§ Your assignment
The output should be all lines of the entries below in which the word "screenshot" occurs.

——————————

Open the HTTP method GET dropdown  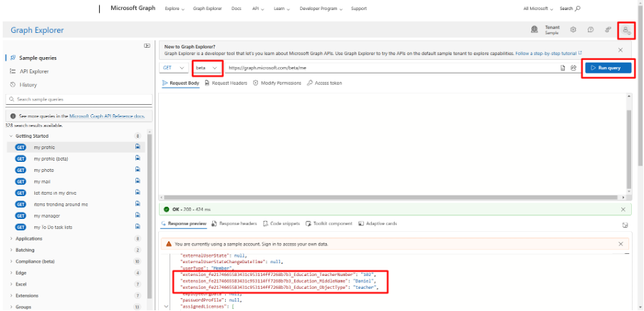point(175,68)
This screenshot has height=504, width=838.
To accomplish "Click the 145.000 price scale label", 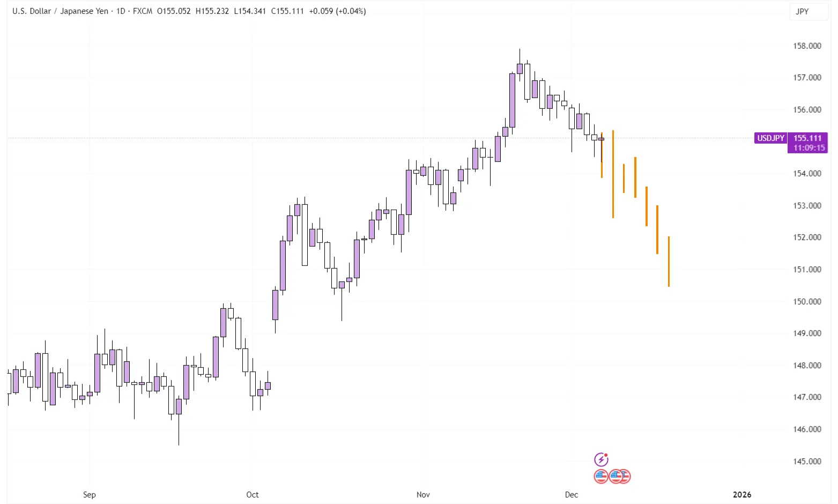I will click(807, 461).
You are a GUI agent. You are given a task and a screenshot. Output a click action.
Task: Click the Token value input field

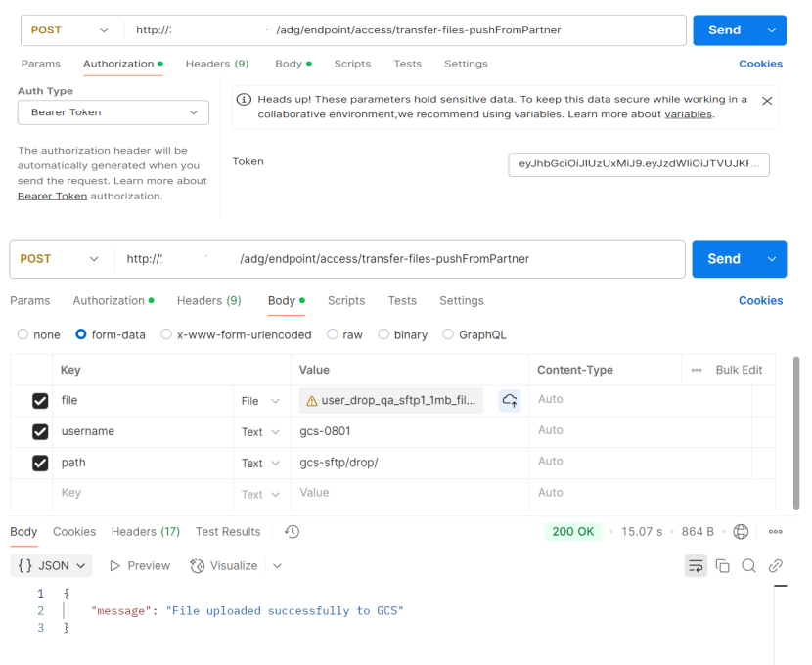[639, 164]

——————————

§ Result of this task
This screenshot has height=504, width=838.
You are a GUI agent. You are given a task and a screenshot. Output a click action.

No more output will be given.